## Data supplied

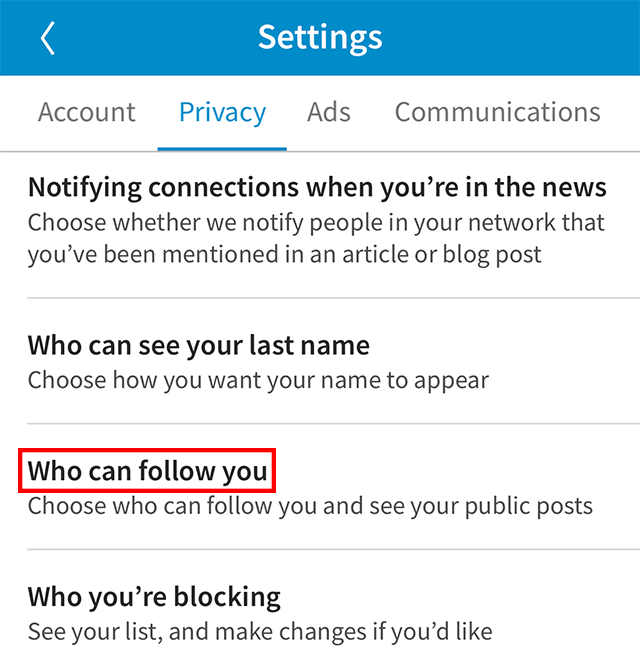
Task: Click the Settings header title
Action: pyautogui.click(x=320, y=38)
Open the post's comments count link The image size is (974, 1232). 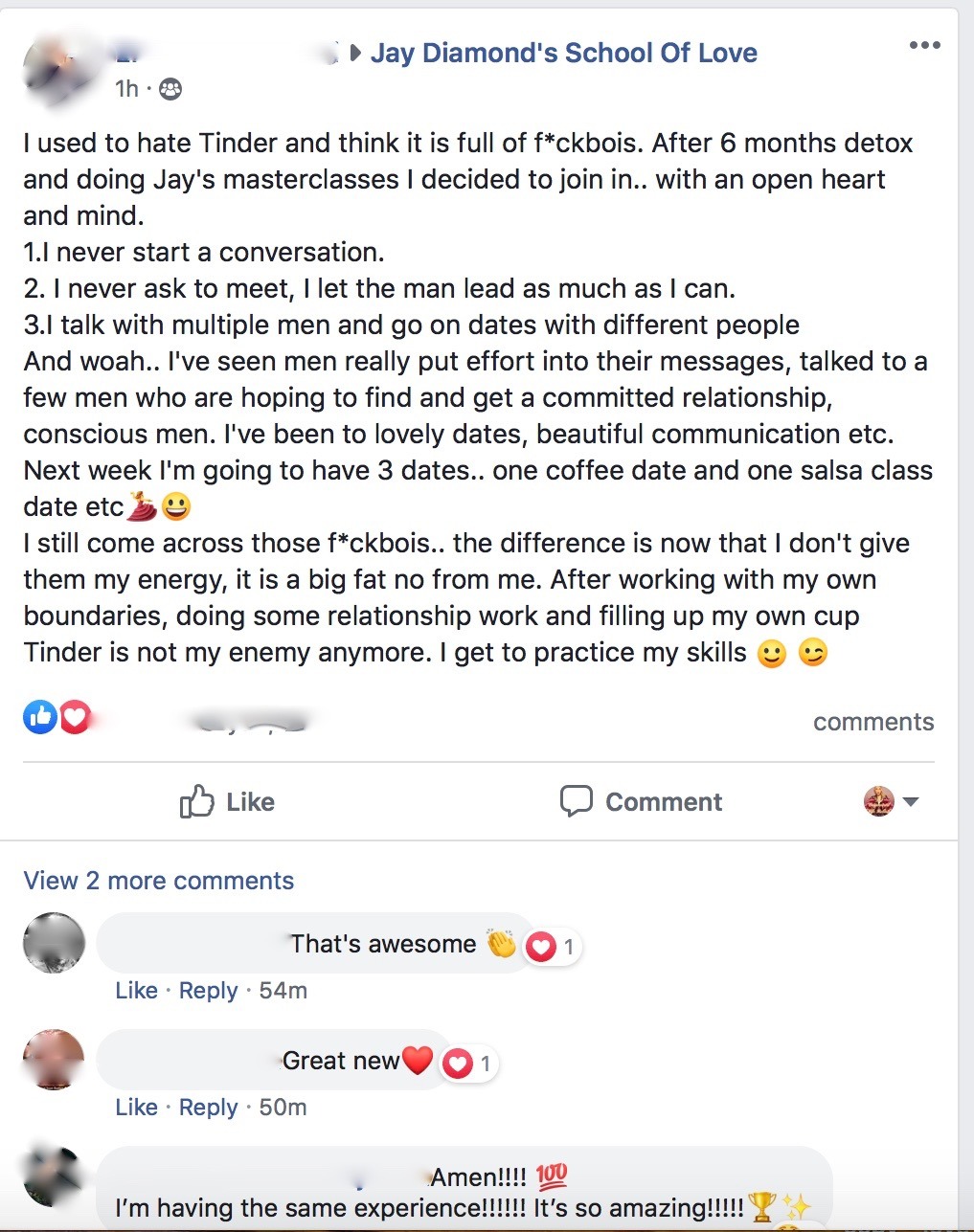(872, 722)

...

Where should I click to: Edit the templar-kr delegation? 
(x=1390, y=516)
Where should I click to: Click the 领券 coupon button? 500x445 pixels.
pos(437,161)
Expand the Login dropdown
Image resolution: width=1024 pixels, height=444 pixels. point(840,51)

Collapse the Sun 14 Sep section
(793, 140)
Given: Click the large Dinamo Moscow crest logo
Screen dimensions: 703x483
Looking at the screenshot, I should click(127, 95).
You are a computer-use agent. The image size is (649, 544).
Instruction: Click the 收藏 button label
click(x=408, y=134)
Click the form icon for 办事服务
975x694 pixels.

## Your goal
In the part of the material that opens with the line containing "Given: Click the" and closes with the line containing "975x694 pixels.", swap "crest" for "emblem" and write out those lines again with nothing else changed.

## Written response
Given: Click the large Dinamo Moscow emblem logo
Screen dimensions: 703x483
Looking at the screenshot, I should click(127, 95).
You are a computer-use agent. The image size is (649, 544).
Instruction: Click the 收藏 button label
click(x=408, y=134)
Click the form icon for 办事服务
975x694 pixels.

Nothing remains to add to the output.